Legales Downloadangebot
Musikindustrie einigt sich auf Internet-Plattform

Rechtzeitig zur Musikmesse Popkomm in Köln hat sich die deutsche Musikindustrie nach langwierigen Verhandlungen auf eine gemeinsame Internet-Plattform geeinigt.

Reuters KÖLN. Ab Herbst können Internetnutzer über die Plattform mit dem Arbeitstitel „Phonoline“ Musiktitel von nationalen und internationalen Künstlern gegen eine Gebühr aus dem Internet herunterladen, gab der Bundesverband der Phonographischen Wirtschaft am Donnerstag bekannt. Mit der Initiative will die Branche illegalen Online-Musiktauschbörsen begegnen, die Songs kostenlos zum Download anbieten und den Musikkonzernen und unabhängigen Labels das Geschäft kaputt machen. Das spiegelte sich auch in der Entwicklung des deutschen Musikmarktes im ersten Halbjahr 2003 wider.

Der Tonträgerabsatz brach um 16,3 % ein, der CD-Verkauf sogar um um mehr als 20 %. Der US-Konzern Microsoft kam den Firmen mit dem Start eines legalen Musik-Download-Angebots in Europa allerdings zuvor. Microsoft bietet mit der britischen Technologiefirma OD2 ab sofort rund 200 000 Musiktitel für je 99 Cent im Internet an, aber nur für Nutzer der Microsoft-Software Windows Media Player.

Seit fast zwei Jahren arbeiteten die deutschen Musikfirmen wie BMG und edel music sowie die deutschen Töchter der internationalen Konzerne wie Universal oder EMI an diesem Projekt, das auch als Modell für die internationale Zusammenarbeit der Musikindustrie gedacht ist. An Differenzen über den technischen Dienstleister drohte Phonoline zuletzt zu scheitern. Nun einigten sich die Beteiligten auf die Deutsche Telekom.
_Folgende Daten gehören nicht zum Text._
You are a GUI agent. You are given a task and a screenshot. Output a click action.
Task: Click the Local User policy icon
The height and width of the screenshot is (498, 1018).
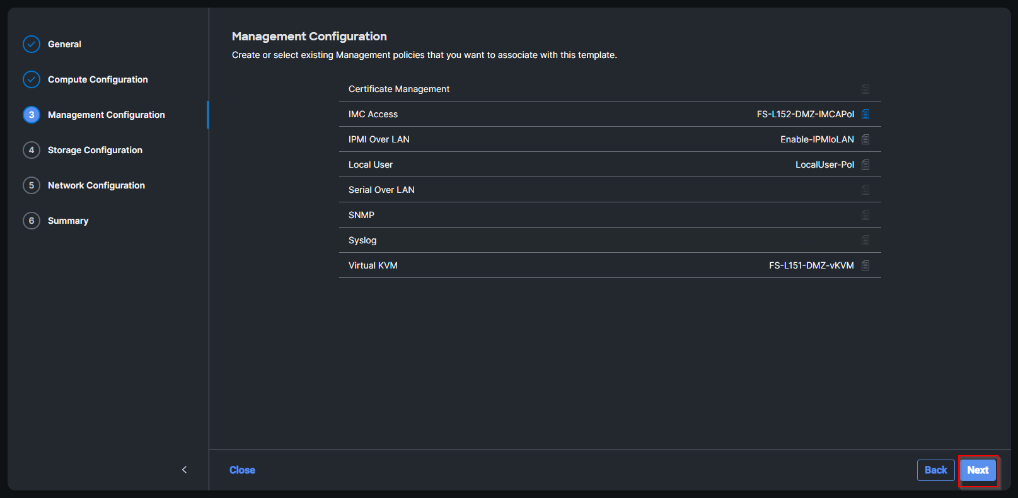click(x=865, y=164)
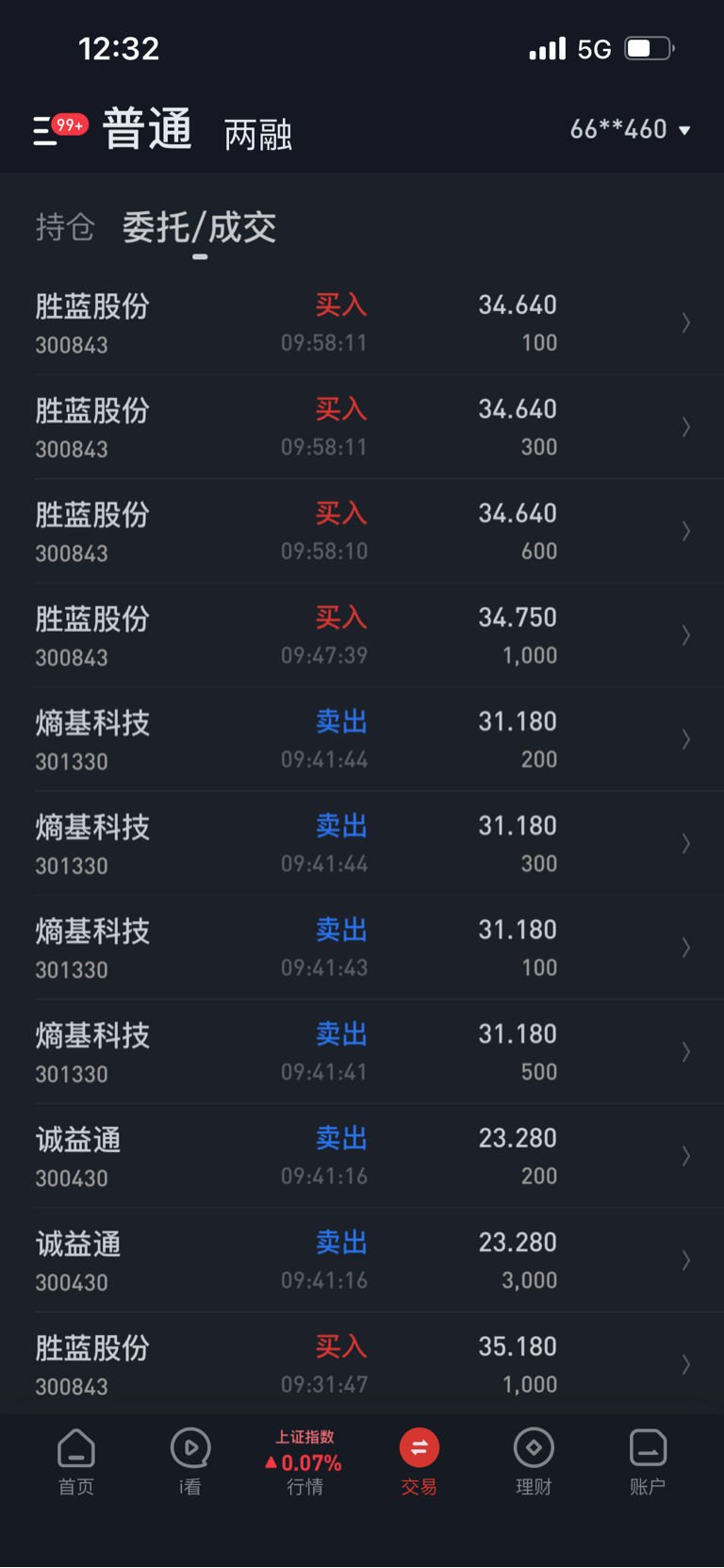The height and width of the screenshot is (1568, 724).
Task: Open the hamburger menu with 99+ badge
Action: click(58, 129)
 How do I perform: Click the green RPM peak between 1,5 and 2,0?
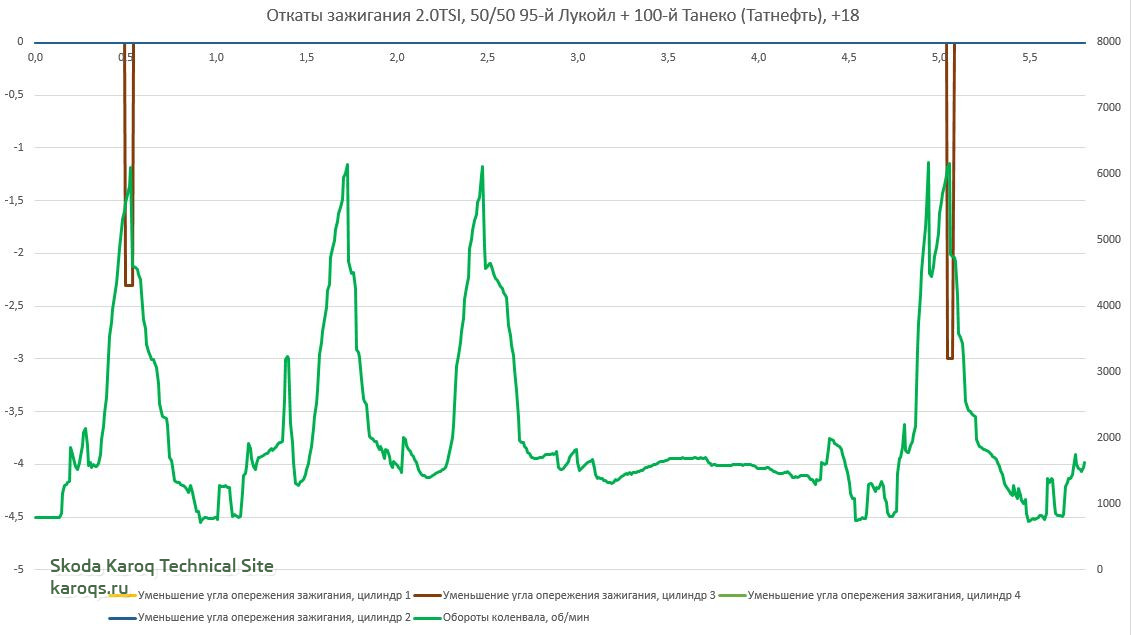point(347,165)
Die Plattform wird dabei nicht auf einer eigenen Internetseite präsentiert, sondern in Auftritte zum Beispiel von RTL oder Viva integriert.

„Der Musikvertrieb im Internet wird einen steigenden Teil unserer zukünftigen Umsätze bilden. Das erfordert zwar enorme Anfangsinvestitionen, wir sind aber zuversichtlich, mit diesem attraktiven Angebot in den nächsten Jahren auch ökonomisch erfolgreich zu sein“, erklärte Phonoverbands-Chef Gerd Gebhardt.

Die bisherigen Versuche einzelner Musikkonzerne für ein legales Internet-Downloadangebot haben vor allem wegen des begrenzten Repertoires von meist nur einem Label wenig Erfolg gehabt. Der US-Computerkonzern Apple hatte dann im April aber einen Dienst mit mehr als 200 000 Titeln der fünf großen Musikkonzerne gestartet. Wöchentlich werden nun rund 500 000 Titel für je 99 Cent heruntergeladen.

„In Europa sind diese Zahlen nicht unerreichbar“, beschrieb OD2-Chef Charles Grimsdale die Ziele der Zusammenarbeit mit Microsoft. OD2 kann ebenfalls auf ein breites Musikangebot zurückgreifen, weil sie mit allen fünf großen Musiklabeln - BMG, Sony Music, Warner Music, Universal Music und EMI - Lizenzverträge geschlossen haben. Den Konzernen kann es im Prinzip auch egal sein, ob Musikliebhaber Songs über ihre eigene Internet-Plattform oder aus dem Angebot Dritter herunterladen - Hauptsache, sie zahlen dafür.